Tools that generate dynamic resources require verifying both the return structure and any calls to registerResource.

import { registerGZipFileAsResourceTool } from '../tools/gzip-file-as-resource.js';

it('compresses a data URI into a resource link', async () => {
  const mockServer = {
    registerTool: vi.fn(),
    registerResource: vi.fn(),
  } as unknown as McpServer;

  let handler: Function | null = null;
  (mockServer.registerTool as any).mockImplementation((_n, _c, h) => (handler = h));

  registerGZipFileAsResourceTool(mockServer);

  const dataUri = `data:text/plain;base64,${Buffer.from('test').toString('base64')}`;
  const result = await handler!({ 
    name: 'test.txt.gz', 
    data: dataUri, 
    outputType: 'resourceLink' 
  });

  expect(result.content[0].type).toBe('resource_link');
  expect(result.content[0].uri).toContain('test.txt.gz');
});

This demonstrates testing binary data processing and resource registration, verifying that the tool correctly transforms input data and returns a properly formatted resource link.

Summary

  • Mock the server using a plain object with vi.fn() spies for registerTool, registerResource, and notification methods to isolate unit tests from transport concerns.
  • Capture handlers in a Map during registration so you can invoke them directly with JSON inputs without running an MCP daemon.
  • Assert content structure by verifying that handlers return objects with a content array (or structuredContent) containing properly typed elements.
  • Test validation logic by passing invalid inputs and asserting that handlers throw errors or reject promises.
  • Verify side effects by checking calls to sendLoggingMessage, notification, or internal state changes when testing stateful tools.
  • Check conditional registration by mocking getClientCapabilities to ensure tools only register when the client supports specific features like sampling.

Frequently Asked Questions

Do I need a running MCP server to test tools?

No.

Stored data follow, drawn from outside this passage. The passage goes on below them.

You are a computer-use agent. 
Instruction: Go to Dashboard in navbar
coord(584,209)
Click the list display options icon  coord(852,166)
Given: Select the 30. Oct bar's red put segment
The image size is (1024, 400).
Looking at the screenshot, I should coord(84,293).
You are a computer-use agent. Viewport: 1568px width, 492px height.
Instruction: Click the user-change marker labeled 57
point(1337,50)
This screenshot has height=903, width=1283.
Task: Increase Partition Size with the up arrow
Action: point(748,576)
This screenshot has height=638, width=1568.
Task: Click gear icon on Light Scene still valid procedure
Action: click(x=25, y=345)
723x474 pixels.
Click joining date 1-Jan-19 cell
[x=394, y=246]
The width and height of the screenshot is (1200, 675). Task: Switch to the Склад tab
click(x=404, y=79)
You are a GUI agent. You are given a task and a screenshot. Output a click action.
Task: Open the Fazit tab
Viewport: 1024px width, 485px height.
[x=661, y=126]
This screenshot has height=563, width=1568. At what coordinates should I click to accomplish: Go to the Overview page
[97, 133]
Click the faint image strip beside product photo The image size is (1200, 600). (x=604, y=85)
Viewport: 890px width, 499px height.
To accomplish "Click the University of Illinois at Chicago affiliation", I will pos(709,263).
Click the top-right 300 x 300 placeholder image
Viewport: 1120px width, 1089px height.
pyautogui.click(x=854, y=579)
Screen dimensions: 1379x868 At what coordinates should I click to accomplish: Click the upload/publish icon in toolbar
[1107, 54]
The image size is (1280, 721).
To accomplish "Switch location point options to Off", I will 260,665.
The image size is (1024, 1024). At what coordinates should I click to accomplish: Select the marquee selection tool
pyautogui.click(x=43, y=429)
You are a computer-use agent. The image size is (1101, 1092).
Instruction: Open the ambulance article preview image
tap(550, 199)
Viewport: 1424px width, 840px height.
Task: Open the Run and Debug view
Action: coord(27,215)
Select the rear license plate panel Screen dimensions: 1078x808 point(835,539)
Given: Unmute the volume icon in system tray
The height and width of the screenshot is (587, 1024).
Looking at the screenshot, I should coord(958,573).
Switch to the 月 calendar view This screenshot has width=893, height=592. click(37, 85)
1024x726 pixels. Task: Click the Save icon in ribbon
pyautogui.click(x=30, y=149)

According to the modelcontextprotocol/servers source code, you can test tools in complete isolation by mocking the McpServer instance and capturing the handler functions registered via registerTool. This allows you to invoke tool logic directly without establishing an MCP transport connection or running a daemon.

How do I mock client capabilities in tests?

Create a mock server object that includes a server.getClientCapabilities method returning the specific capability flags you want to test. For example, return { sampling: {} } to test sampling tools or {} to test behavior when capabilities are absent. Then assert whether registerTool was called based on the capability check.

What should I assert when testing an MCP tool?

Assert three specific things: first, that the return value contains a content array with objects having type and appropriate content fields (like text or uri); second, that input validation correctly rejects malformed arguments by throwing errors; and third, that any side effects—such as calls to sendLoggingMessage or state toggles—occur as expected.

How do I test tools that interact with external APIs?

Follow the same mock server pattern, but additionally mock the external API clients or HTTP requests within the tool's handler. Since you capture the handler via registerTool, you can use standard mocking libraries like vi.fn() or jest.mock() to intercept HTTP calls, then invoke the handler and assert that it processes the mocked API responses correctly into the MCP content format.